- **Exercise instructions**
The line containing "Route Server (1022, 559)" marks the end: quote every line from the start of the records below through it, word for word.

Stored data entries
※
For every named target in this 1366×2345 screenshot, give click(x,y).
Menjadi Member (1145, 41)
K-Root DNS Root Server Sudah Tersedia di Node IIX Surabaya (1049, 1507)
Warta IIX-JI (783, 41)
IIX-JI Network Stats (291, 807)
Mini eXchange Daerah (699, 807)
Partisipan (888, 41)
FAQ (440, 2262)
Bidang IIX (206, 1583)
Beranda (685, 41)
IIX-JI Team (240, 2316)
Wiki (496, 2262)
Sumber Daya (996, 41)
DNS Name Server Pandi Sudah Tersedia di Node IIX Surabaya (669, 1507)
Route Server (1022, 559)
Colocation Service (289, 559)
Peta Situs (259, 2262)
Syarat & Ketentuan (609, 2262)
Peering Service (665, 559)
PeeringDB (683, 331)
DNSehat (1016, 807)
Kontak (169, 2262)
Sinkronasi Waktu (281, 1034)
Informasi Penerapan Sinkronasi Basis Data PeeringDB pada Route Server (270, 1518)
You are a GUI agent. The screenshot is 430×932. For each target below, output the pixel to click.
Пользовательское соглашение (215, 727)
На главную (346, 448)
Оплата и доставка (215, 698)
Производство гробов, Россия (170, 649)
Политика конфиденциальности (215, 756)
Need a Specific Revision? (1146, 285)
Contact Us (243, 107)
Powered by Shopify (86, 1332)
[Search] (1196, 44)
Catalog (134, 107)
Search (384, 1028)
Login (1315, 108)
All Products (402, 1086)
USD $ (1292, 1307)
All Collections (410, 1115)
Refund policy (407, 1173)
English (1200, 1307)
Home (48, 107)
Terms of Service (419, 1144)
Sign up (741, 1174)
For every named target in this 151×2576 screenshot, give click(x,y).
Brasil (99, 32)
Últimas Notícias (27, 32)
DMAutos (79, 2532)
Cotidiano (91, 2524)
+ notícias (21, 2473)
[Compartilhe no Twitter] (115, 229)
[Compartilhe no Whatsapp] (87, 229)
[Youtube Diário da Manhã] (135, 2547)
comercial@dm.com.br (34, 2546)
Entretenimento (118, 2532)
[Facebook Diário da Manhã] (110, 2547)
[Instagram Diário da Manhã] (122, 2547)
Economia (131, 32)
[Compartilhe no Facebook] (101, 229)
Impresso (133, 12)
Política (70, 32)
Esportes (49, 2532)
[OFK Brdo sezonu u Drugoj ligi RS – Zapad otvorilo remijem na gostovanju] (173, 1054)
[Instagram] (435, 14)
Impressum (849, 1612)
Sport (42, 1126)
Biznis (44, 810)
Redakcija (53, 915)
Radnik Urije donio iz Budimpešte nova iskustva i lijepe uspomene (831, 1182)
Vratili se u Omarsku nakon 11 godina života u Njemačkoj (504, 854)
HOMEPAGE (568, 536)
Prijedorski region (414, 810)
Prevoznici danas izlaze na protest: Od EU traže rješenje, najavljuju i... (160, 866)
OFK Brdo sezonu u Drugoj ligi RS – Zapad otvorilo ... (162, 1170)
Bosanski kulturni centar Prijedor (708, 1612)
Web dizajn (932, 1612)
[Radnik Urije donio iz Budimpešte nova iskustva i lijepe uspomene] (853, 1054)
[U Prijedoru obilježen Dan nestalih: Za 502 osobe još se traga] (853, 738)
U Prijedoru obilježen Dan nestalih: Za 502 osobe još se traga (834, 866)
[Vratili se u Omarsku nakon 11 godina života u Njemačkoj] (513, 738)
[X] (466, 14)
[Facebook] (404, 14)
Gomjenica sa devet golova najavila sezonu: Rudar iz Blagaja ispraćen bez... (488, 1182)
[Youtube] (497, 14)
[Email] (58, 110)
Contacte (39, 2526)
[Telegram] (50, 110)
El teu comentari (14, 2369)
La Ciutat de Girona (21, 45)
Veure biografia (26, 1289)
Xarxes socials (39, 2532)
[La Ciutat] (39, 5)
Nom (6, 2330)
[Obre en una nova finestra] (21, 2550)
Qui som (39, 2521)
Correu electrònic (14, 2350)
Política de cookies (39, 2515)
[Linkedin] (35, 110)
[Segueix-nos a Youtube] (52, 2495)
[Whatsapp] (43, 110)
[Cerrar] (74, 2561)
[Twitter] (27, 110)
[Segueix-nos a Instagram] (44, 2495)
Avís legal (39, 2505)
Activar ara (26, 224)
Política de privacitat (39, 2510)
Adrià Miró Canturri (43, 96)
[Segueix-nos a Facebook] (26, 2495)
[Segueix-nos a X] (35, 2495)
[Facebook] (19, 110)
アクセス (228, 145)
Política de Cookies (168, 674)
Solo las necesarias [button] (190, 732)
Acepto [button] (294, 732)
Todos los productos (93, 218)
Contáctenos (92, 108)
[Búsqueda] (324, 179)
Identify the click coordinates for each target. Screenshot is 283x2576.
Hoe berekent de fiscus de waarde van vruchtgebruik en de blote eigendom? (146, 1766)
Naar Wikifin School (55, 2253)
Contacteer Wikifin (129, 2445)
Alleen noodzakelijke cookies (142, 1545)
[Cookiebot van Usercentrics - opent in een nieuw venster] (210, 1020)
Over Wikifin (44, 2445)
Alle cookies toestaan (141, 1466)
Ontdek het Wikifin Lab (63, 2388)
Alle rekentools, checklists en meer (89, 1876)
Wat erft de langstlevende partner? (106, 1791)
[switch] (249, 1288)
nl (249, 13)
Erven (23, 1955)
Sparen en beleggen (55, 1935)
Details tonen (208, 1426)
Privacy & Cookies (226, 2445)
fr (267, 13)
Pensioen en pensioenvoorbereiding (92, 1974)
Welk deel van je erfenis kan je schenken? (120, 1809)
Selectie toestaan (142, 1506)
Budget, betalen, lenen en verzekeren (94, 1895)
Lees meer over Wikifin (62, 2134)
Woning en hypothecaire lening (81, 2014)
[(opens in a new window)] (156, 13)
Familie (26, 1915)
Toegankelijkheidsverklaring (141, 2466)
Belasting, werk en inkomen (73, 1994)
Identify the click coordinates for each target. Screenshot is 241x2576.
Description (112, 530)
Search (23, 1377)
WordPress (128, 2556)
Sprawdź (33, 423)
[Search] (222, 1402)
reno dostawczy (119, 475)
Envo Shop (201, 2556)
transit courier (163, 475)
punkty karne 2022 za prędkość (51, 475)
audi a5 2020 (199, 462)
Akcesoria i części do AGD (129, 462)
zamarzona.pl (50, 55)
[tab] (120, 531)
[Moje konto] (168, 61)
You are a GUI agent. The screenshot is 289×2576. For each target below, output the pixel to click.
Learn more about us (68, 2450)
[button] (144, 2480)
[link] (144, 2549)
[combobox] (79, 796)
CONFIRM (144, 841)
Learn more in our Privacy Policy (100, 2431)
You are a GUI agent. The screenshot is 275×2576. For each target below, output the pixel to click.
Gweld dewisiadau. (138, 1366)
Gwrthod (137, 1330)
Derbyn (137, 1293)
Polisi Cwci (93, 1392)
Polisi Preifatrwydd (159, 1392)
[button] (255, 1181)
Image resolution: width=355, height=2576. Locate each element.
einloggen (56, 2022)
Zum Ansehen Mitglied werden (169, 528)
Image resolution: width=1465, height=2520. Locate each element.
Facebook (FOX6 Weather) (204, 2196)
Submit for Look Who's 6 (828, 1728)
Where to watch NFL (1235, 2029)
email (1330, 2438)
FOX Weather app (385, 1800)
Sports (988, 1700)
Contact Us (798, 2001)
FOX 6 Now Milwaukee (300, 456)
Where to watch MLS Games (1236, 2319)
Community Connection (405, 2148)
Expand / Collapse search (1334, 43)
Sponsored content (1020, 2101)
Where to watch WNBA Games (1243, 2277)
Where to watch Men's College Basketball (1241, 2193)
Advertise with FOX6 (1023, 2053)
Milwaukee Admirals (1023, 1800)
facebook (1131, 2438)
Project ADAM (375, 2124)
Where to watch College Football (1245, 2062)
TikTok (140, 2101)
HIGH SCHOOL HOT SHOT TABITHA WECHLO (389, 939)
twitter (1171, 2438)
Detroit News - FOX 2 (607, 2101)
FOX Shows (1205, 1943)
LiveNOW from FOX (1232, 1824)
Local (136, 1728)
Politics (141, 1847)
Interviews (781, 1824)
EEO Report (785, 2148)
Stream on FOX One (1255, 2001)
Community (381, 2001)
※
- **Finished task**
For every named target in this 1366×2345 screenshot, give click(x,y).
Menjadi Member (1145, 41)
K-Root DNS Root Server Sudah Tersedia di Node IIX Surabaya (1049, 1507)
Warta IIX-JI (783, 41)
IIX-JI Network Stats (291, 807)
Mini eXchange Daerah (699, 807)
Partisipan (888, 41)
FAQ (440, 2262)
Bidang IIX (206, 1583)
Beranda (685, 41)
IIX-JI Team (240, 2316)
Wiki (496, 2262)
Sumber Daya (996, 41)
DNS Name Server Pandi Sudah Tersedia di Node IIX Surabaya (669, 1507)
Route Server (1022, 559)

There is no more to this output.